In una lettera del 2 maggio 1828 da Pisa alla diletta sorella Paolina, Giacomo scriveva soddisfatto del suo esser riuscito, dopo due anni, a comporre dei versi veramente all'antica. Si trattava delle poesie Il Risorgimento e A Silvia. Il riferimento all'antichità può sia significare un ritorno allo stato d'animo degli anni precedenti, sia un poetare come gli antichi; non sono infatti rari i riferimenti del componimento a Giobbe, Orazio e soprattutto Omero.
A Silvia è il testo che inaugura la forma, caratteristica del Leopardi maturo e tardo, della cosiddetta canzone libera, cioè con strofe non uguali ma di differente dimensione e struttura, con rime abbondanti ma non sistematiche né esaustive, eventualmente surrogate da assonanze, consonanze, rime in mezzo e interne.

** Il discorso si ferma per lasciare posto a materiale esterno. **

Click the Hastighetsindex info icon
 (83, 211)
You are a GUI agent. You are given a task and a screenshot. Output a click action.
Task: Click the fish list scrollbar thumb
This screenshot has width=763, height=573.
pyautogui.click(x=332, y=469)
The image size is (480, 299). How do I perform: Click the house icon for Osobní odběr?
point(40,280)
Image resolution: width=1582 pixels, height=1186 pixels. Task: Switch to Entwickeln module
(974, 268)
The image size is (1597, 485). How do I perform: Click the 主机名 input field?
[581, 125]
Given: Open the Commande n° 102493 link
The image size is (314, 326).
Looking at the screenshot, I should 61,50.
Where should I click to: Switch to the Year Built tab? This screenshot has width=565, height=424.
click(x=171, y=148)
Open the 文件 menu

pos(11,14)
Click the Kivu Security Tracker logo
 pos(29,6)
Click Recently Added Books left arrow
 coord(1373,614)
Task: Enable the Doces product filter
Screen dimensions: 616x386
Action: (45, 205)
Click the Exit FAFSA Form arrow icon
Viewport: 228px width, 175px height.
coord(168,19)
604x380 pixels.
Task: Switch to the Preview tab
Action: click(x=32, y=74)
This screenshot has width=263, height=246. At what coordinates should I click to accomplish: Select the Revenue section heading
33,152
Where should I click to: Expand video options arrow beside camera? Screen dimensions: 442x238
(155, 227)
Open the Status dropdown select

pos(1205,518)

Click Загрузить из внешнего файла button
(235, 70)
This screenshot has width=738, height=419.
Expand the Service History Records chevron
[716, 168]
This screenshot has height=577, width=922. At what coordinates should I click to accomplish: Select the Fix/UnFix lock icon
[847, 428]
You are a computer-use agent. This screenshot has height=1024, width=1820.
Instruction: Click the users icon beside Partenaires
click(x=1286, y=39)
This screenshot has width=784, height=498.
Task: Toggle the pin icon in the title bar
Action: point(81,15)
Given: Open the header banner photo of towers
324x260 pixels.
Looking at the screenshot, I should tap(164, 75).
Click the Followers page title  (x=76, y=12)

Occorre però non sottovalutare la continuità con le antecedenti canzoni vere e proprie, che nei fatti realizzano una liberazione sempre più spinta dagli schemi tradizionali. Infatti vediamo come già in Alla sua donna, del 1823, le strofe abbiano lo stesso numero di versi (undici) ma non la stessa configurazione né rime esaurienti, così che della canzone tradizionale si conservi solo la rima baciata nel finale di ogni strofa.
Ciò che è più rilevante in A Silvia è il ruolo dei settenari, che sono più frequenti degli endecasillabi e iniziano tutte le strofe fuorché una, qui con effetto di intensa gravità, chiudendole poi tutte: e non per nulla il motivo del canto della fanciulla è mirabilmente detto con tre settenari di seguito (7 – 9). Sembra come se entro la canzone libera fervesse lo spirito della canzonetta, che del resto Leopardi aveva testato poco prima nel Risorgimento. D'altra parte A Silvia offre lo schema – base per le canzoni libere a venire. Di più: la materia dolorosa e luttuosa è espressa in forma di “canto” o di cantabile cioè secondo quella vitalità che in Leopardi e per Leopardi non è soltanto la meraviglia e l'affetto per le cose e le creature della vita ma promana dalla forma poetica stessa. Tuttavia il poeta evita pur sempre l'eccesso di cantabilità ponendo le rime baciate o fra due endecasillabi o fra endecasillabo e settenario, mai fra due settenari ed evitando la rima baciata in chiusa di strofa.
Già la struttura metrica regala quindi al Canto la sua precisa individualità, che è tutt'uno col ritorno alla poesia che fa nascere di conseguenza una forma nuova, una forma senza forma come ebbe a dire Carducci. Altrettanto evidente è l'individuazione lessicale, ottenuta sin da subito o attraverso correzioni, tramite voci appartenenti a questo solo Canto: il più sensuale e fresco odoroso contro al latinismo e foscolismo odorato di altri componimenti leopardiani; veroni, più nobile di balconi; percorrea, che è splendida correzione sempre nel senso del moto e della vivacità del precedente solo percussivo percotea.
Altrove la novità è data da un processo di risemantizzazione: gli stupendi occhi ridenti e fuggitivi di Silvia recuperano in una diversa e ineffabile accezione due aggettivi usati ancora da Leopardi, ma il primo come attributo paesistico, il secondo in senso proprio.